• PASSAGE TO READ:
■ ■ ■ ■ ■ ■ ■

This act of translating is carried out by a special pre-stored program called an assembler. In other words, the software aid that translates the symbolic language program into a machine language-object program is called the assembler program or assembler. Assembler translates the program written by the programmer into that version which the computer/machine recognizes and responds to, and assembles it in the main memory, ready for execution.
The assembly language program prepared by the user is called source program. This source program acts as an input to the assembler, which is loaded to the computer’s memory. Then the assembler performs the translation and generates the equivalent machine code, which is called as the object program or object code.
In a typical computer system, the assembler program is stored on paper tape, magnetic tape or a disk. When it is needed, the assembler is called up from secondary storage and loaded into RAM (Random Access Memory, usually on a chip). The source program is then entered by the user via the terminal and is also stored in RAM.
The assembler translates the source program into object code and stores it in another portion of RAM. The object code or program is then stored on some external media. In this way, the program can be retrieved and executed again and again when needed.
High Level Languages:
High level languages look similar to the Englidh language, and hence are better understood by the programmers rather than the computers.
(a) Fortran:
The commercial viability and wider use of computers led by the mid-1950s, to the necessity for, and development of higher level languages. Higher level languages, instead of being machine based, are orientated more towards the problem to be solved.
Such problem-oriented languages (such as Fortran) enable the programmer to write instructions using certain English words and conventional mathematical notations, therefore making it easier for the programmer to think about the problem.
The first available high-level language was FORTRAN developed in 1956 for use on an IBM 704 Computer. Its primary purpose was to solve mathematical and scientific problems which were allowed to be written in a simple English style with the mathematical expressions stated naturally e.g., A = B + C — D.
During the middle 1960s, it became widely used on a number of machines resulting in a variety of dialects, the most important being IBM FORTRAN II and IBM FORTRAN IV. By 1962, the American Standards Institute (ASA) set up a working committee to produce a specification for the language.
Two versions were finally approved in March 1966, ASA FORTRAN (similar to IBM FORTRAN IV) and ASA BASIC FORTRAN (similar to IBM FORTRAN II). A new standard FORTRAN, called FORTRAN 77, was defined in 1977. The latest in the field is FORTRAN 86.
The fortran language, the name being an abbreviation of the two words formula translation is a problem-oriented programming language. Fortran is extensively used throughout the world. Because it resembles familiar arithmetical language, it greatly simplifies the preparation of problems for machine computation.

■ ■ ■ ■ ■ ■ ■

• EXTRACTED MATERIAL:

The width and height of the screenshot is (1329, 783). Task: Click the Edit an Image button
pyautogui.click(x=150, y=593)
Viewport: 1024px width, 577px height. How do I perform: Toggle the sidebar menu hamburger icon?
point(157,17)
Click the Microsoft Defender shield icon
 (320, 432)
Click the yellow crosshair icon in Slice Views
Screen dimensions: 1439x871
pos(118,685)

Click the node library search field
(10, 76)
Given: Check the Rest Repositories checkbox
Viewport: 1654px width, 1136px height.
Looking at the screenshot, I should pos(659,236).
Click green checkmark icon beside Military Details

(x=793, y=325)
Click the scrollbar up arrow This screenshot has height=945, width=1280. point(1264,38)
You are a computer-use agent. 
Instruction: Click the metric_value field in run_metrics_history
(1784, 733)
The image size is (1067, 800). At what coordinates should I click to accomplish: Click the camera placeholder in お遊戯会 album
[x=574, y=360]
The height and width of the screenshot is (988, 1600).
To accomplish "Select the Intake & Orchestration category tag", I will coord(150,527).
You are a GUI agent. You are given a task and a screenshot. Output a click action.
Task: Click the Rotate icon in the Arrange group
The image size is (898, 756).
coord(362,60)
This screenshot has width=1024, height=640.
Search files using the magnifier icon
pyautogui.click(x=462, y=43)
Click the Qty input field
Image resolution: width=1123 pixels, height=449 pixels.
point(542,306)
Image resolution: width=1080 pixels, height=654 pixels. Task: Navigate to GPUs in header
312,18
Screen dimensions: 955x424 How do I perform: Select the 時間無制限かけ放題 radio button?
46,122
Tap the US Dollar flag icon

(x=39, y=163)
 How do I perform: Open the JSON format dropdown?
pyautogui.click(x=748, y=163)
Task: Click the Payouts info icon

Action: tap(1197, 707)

■ ■ ■ ■ ■ ■ ■

• WHAT THE TASK REQUIRES: Using the passage on assemblers and high-level languages, decide whether each statement agrees with it: (a) the source program is the assembly language program that the user prepares; (b) FORTRAN was developed in 1966 for use on an IBM 704 Computer; (c) the object code stays only in RAM and cannot be run a second time. Answer each with yes or no and quote the deciding words.

• ANSWER TO THIS PROBLEM:
(a) Yes: "The assembly language program prepared by the user is called source program."
(b) No: "The first available high-level language was FORTRAN developed in 1956 for use on an IBM 704 Computer."
(c) No: "The object code or program is then stored on some external media. In this way, the program can be retrieved and executed again and again when needed."